**Passage provided:**
- - - -

Retrograde Motion

🗓 posted Dec 31, 2025 by Josh Erb
🔢 1451 words
🏷

In high school and college I learned that, in a classroom structure with deadlines and tests, I am quite bad at physics. Or at least that’s what I thought as I suffered through astronomy courses. Looking back I can say with some degree of confidence that what I actually learned was that I cannot learn something if I do not give myself the time and patience to understand it in my own terms. Ideas metabolize differently in every mind.

Despite these pedagogical shortcomings, there's one phenomenon that I’ve carried with me: apparent retrograde motion. Where a body in the night sky appears to be traveling in reverse despite the fact that it's still moving forward. It’s immediately compelling for me because it confirms that our view of celestial bodies is subjective and also demonstrates that this subjectivity plays tricks on us. Things can appear to be moving backward despite the reality that they are moving forward.

Of course all of this is an esoteric wind-up to yet another blog that looks back on the previous year. A common practice among bloggers and social influencers. The collective illusion of going backward despite our constant march into the next year.

A quick visual aid.

- - - -

**Recorded information:**

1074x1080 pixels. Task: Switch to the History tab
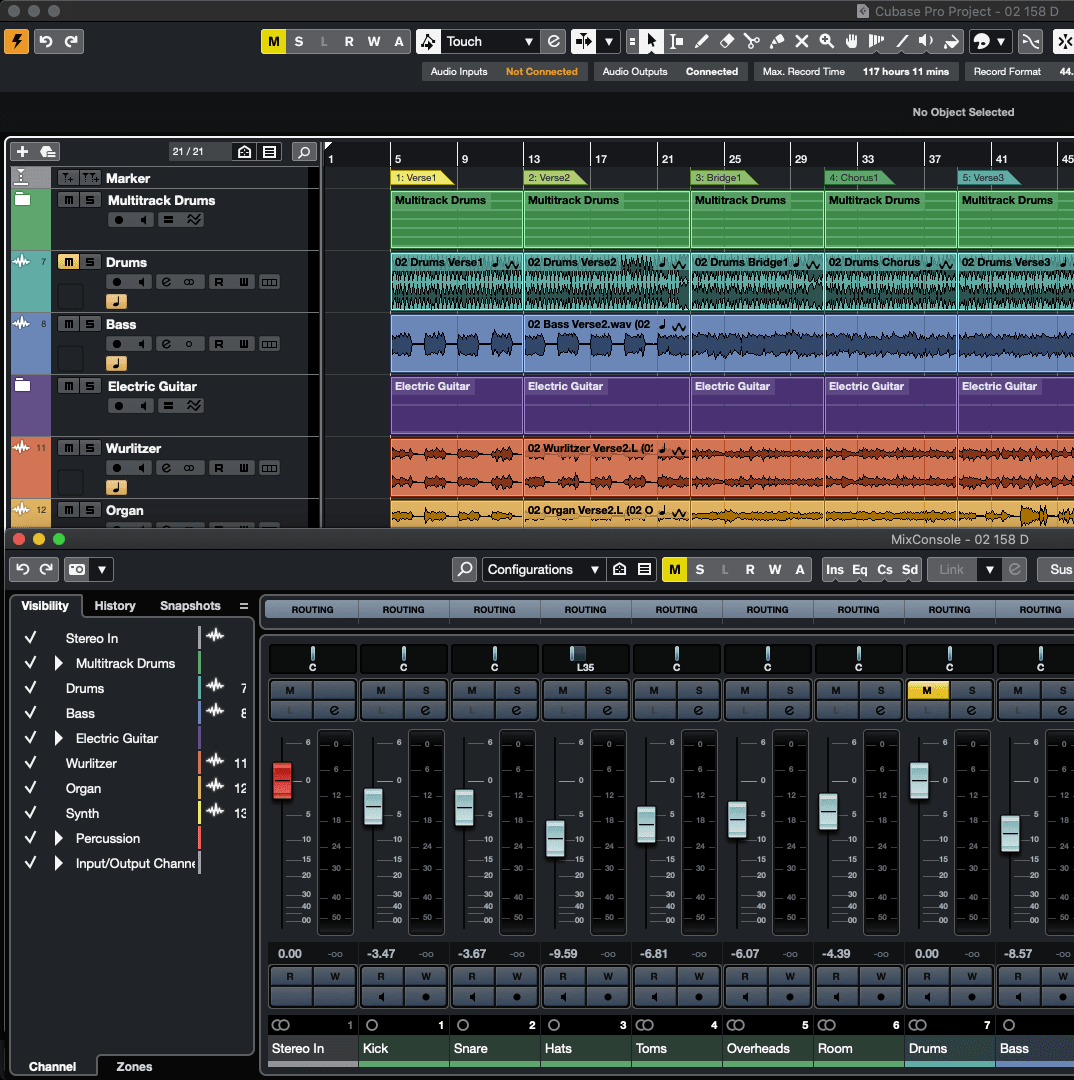click(x=115, y=606)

- - - -

**Problems:**
A) For each statement about the blog post on retrograde motion, answer yes or no and quote the words of the post that decide it. (i) The post describes apparent retrograde motion as a body seeming to travel in reverse while it is still moving forward. (ii) The author found the astronomy courses easy. (iii) The author presents the post as one that looks back on the previous year.
B) Using the blog post on retrograde motion, answer each question.
(i) On what date was the post published?
(ii) What word count does the post's header give?
(iii) According to the post, which groups commonly look back on the previous year?
C) List each detail that the header of the blog post on retrograde motion gives between the title and the opening paragraph.

**List of solutions:**
A)
(i) Yes: "Where a body in the night sky appears to be traveling in reverse despite the fact that it's still moving forward."
(ii) No: "as I suffered through astronomy courses."
(iii) Yes: "yet another blog that looks back on the previous year."

B)
(i) Dec 31, 2025
(ii) 1451 words
(iii) Bloggers and social influencers

C)
- Posting date: Dec 31, 2025
- Author: Josh Erb
- Word count: 1451 words